• Stars
    star
    152
  • Rank 239,460 (Top 5 %)
  • Language
    Python
  • License
    BSD 3-Clause "New...
  • Created almost 6 years ago
  • Updated about 4 years ago

Reviews

There are no reviews yet. Be the first to send feedback to the community and the maintainers!

Repository Details

The code used in the "Don't @ Me: Hunting Twitter Bots at Scale" Black Hat presentation

Twitter Bot Analysis

This project contains the files used in the Black Hat "Don't @ Me: Hunting Twitter Bots at Scale" presentation to discover and aggregate a large sample of Twitter profile and tweet information.

Setup

Account and Tweet Collection

Note: We're working on creating Docker containers to automate this setup - Stay tuned!

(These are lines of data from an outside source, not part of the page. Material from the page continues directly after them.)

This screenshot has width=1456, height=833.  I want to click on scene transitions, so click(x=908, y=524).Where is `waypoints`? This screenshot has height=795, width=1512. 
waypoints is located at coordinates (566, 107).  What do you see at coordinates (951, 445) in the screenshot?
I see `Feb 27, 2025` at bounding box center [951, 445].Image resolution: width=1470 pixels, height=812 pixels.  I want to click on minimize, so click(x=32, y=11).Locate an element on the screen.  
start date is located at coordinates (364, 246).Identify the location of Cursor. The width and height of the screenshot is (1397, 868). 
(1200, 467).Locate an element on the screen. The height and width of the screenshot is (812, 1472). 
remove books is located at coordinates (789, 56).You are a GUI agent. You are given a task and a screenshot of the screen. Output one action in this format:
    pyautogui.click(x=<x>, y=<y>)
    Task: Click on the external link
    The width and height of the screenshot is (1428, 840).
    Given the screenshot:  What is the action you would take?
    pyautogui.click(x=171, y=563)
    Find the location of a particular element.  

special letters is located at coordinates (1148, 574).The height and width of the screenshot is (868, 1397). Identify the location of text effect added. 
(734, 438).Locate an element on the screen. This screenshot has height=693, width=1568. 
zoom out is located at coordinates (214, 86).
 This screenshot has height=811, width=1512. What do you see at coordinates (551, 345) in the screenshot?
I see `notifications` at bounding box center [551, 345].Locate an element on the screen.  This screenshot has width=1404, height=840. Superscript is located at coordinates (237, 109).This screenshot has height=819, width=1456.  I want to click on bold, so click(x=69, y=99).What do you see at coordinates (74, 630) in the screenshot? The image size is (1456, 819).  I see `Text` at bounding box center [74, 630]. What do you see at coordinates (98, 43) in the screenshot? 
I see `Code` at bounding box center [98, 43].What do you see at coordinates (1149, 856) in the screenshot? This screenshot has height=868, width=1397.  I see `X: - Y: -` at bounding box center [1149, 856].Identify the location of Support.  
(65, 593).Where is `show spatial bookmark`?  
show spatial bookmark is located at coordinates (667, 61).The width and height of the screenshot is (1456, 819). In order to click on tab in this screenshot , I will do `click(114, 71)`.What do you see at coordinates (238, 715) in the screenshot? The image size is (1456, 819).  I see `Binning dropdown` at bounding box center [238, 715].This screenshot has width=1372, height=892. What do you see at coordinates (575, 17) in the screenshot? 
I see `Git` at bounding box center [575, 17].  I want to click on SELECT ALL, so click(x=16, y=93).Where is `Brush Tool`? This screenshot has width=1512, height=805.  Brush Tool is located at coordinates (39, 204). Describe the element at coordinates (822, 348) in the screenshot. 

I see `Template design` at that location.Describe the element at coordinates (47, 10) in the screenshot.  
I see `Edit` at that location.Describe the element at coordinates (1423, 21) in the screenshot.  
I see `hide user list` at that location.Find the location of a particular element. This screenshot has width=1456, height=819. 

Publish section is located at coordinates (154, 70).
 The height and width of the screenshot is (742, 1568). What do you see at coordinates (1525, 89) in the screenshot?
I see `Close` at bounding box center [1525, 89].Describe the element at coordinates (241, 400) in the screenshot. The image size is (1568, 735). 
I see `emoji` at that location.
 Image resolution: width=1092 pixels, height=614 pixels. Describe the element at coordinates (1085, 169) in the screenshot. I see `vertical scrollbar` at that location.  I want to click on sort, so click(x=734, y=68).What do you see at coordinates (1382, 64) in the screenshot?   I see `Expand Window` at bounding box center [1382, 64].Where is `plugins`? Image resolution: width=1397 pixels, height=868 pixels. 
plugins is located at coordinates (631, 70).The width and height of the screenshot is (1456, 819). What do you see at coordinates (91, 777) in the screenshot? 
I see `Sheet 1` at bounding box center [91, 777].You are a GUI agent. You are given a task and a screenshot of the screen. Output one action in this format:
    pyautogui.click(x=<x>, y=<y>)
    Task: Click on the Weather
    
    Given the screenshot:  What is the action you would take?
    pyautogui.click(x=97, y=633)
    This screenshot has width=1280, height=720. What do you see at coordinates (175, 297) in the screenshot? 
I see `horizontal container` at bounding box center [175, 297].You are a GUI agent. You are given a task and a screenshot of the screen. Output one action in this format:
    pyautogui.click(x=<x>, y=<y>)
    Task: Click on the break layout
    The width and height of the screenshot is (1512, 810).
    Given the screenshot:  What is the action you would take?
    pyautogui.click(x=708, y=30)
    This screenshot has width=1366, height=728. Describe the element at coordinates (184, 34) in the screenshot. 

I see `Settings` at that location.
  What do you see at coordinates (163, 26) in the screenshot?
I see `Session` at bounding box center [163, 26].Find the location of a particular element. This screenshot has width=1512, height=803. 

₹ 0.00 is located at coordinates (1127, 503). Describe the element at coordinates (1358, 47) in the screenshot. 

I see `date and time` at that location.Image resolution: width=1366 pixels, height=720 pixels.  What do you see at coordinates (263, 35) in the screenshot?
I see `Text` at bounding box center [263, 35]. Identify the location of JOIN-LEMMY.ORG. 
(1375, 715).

The data gathering is split into two scripts: collect.py which collects accounts, and collect_tweets.py which collects tweets from previously gathered accounts.

The first step is to install the requirements:

pip install -r requirements.txt

The next step is to create a Twitter application (detailed instructions coming soon!). After creating the application and generating an access token and secret, you can set the following environment variables:

export TWEEPY_CONSUMER_KEY="your_consumer_key"
export TWEEPY_CONSUMER_SECRET="your_consumer_secret"
export TWEEPY_ACCESS_TOKEN="your_access_token"
export TWEEPY_ACCESS_TOKEN_SECRET="your_access_token_secret"

Once these environment variables are set, you can set up the database. We encourage setting up an instance of MySQL for storing data. Once this is created, you can set the connection string as an environment variable:

export DB_PATH="path_to_mysql"

Finally, you'll want to set up a Redis instance for caching. After this is done, you're ready to start gathering data!

Feature Extraction

The code associated with feature extraction utilizes Spark and is written in Scala; therefore, you'll need to install both. Also, if you'd like to run this code outside of an IDE (e.g., IntelliJ or Eclipse), you'll also need to install sbt.

After that initial setup, you should be able to assemble a jar by merely running assembly from the sbt interactive shell. The output will be twitter-bots.jar.

Usage

Tweet and Account Collection

The first iteration of the tool is designed to make it as easy as possible to control what types of account/tweet enumeration you want to do.

At a high level, there are two types of account enumeration:

  • enum - This process takes --min-id and --max-id flags and looks up accounts in bulk using Twitter's users/lookup API endpoint. If you want a random sampling of accounts between the min and max ID's, you can set the --enum-percentage flag.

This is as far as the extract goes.